§ **ZIEL DER ÜBUNG**: Schreibe den Textabschnitt über die beiden Uraufführungen zum Saisonauftakt der Brüsseler Monnaie-Oper im Anschluss an seinen letzten Satz weiter.

§ **TEXTABSCHNITT**:
Auch wenn es nun mit der Opéra de Paris nichts geworden ist, Peter de Caluwe, der seit 2007 ziemlich fest im Intendantensessel der Brüsseler Monnaie-Oper sitzt, kann sich entspannt zurücklehnen. Er hat Kürzungen und nicht enden wollende Haussanierungen im Ersatzquartier weggesteckt. Mit Alain Altinoglu als Musikchef und Antonello Manacorda als fester Gastdirigent, der bald einen Mozart/da-Ponte-Zyklus in drei Tagen, einem Bühnenbild und sich überlappenden Sängerbesetzungen wuppt, ist man im Graben bestens positioniert. De Caluwe hat immer wieder spannende Premierenteams am Haus, eben hat er Buch geschrieben und außerdem hat er das ehrgeizige Vorhaben, künftig jede Saison mit zwei Uraufführungen zu eröffnen. Beim ersten Mal hat das geklappt, sogar mit zwei atmosphärisch verwandten Werken, aber er selbst gibt schon zu, dass sich das Unterfangen zumindest nicht als Auftakt-Whopper fortsetzen lassen wird. Zu launisch sind die finanziellen Verhältnisse und die Arbeitsfreude der Komponisten. Trotzdem: ein Anfang ist gemacht, mutig, deutlich, und ganz anders als an vielen Häusern, die zur Rückkehr aus der Sommerpause eher auf Nummer sicher gehen. Wie war das nochmal? Hatte die Deutsche Oper nicht auch einst ein zeitgenössisches Ausrufzeichen an den Spielzeitbeginn gestellt? Tempi passati. Heute behilft man sich dort lieber mit unlustigem Castorf-Verdi. In Brüssel aber gibt man den Franzosen die Bühne: Lokalmatador Pascal Dusapin überrascht mit seiner fast schamlos zugänglichen Shakespeare-Paraphrase „Macbeth Underworld“, und der jüngere Benjamin Attahir beweist mit seiner Maeterlinck-Trilogie „Le Silcence des Ombres“ zumindest, dass er eine eigene, durchaus wieder erzählerische Musiksprache hat und suggestiv orchestrieren kann.
Unterwelt und Schatten. Das weist schon den Weg auf eher düstere Settings. Und so kommt es auch. Den Dusapin hat der französische Theaterregisseur Thomas Jolly in Dunkelheit getaucht, die von hartweißen Diskolichtern durchzuckt wird, so wie in seinen beiden vorangegangenen Operninszenierungen auch. Ineinander verschlungenes kahles Geäst fügt sich zum undurchdringlichen Wald von Birnam; später erhellen ihn Neoninstallationen in Rot und Weiß nur schummrig; das Bett der Lady, in dem sie am Ende schuldhaft versinkt, wirkt wie von einem Neondiadem umfasst.

§ **GESAMMELTES MATERIAL**:
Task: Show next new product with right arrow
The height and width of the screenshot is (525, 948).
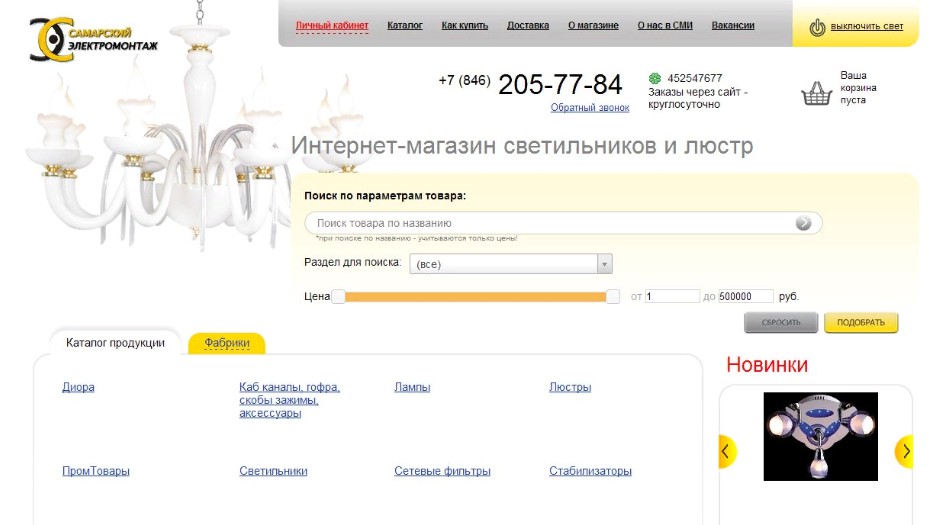Action: coord(904,451)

§ **ANTWORT ZUR AUFGABE**:
Schick sieht das aus, und mit einer gehörigen Portion Musical-Ironie würzt Jolly (aber auch Dusapin) das an sich todtraurige Geschehen zum schottischen Operntanz der Vampire. Zu Anfang spricht der mit 77 Jahren immer noch muntere Graham Clark als rotbeschopfte Hecate/Queen Elizabeth I. im karierten Rock einen Prolog, der uns in einen Spiegel der (Alb-)Träume einlädt. Später kehrt er als fies-komischer Pförtner wieder. Die Hexenbrigade mit drei Solozauberinnen, sieht aus wie durch die Mangel genommenen Nymphen. Und Mr. wie Mrs. Macbeth, die wunderbaren Charaktervokalkomikertragöden Georg Nigl und Magdalena Kozena, schlurfen als bleiche Mördergespenster durch die Szene, die sich auf der Drehbühne auftut.
Um die eigene Achse wirbeln da Bäume, Bett, eine Olgemäldewand und ein teuflisch verziertes Renaissance-Portal (installative Bühne: Bruno de Lavenère). Rote Latexleichen winden sich im brillanten Lichtdunkel von Antoine Travert. Ein Schaukelpferdchen auf halber Höhe kündet von der Lady unerfülltem Kinderwunsch. Und als ihren Schatten werden sie den schon zu Anfangs gemordeten Banco (unauffällig: Kristinn Sigmundsson) nicht mehr los. Der hat das Messer noch im Rücken, und das Paillettenblut auf Hemd und Haaren. Beim Bankett erschreckt er alle als sich unter dem Tischtuch erhebendes Nachtgespenst.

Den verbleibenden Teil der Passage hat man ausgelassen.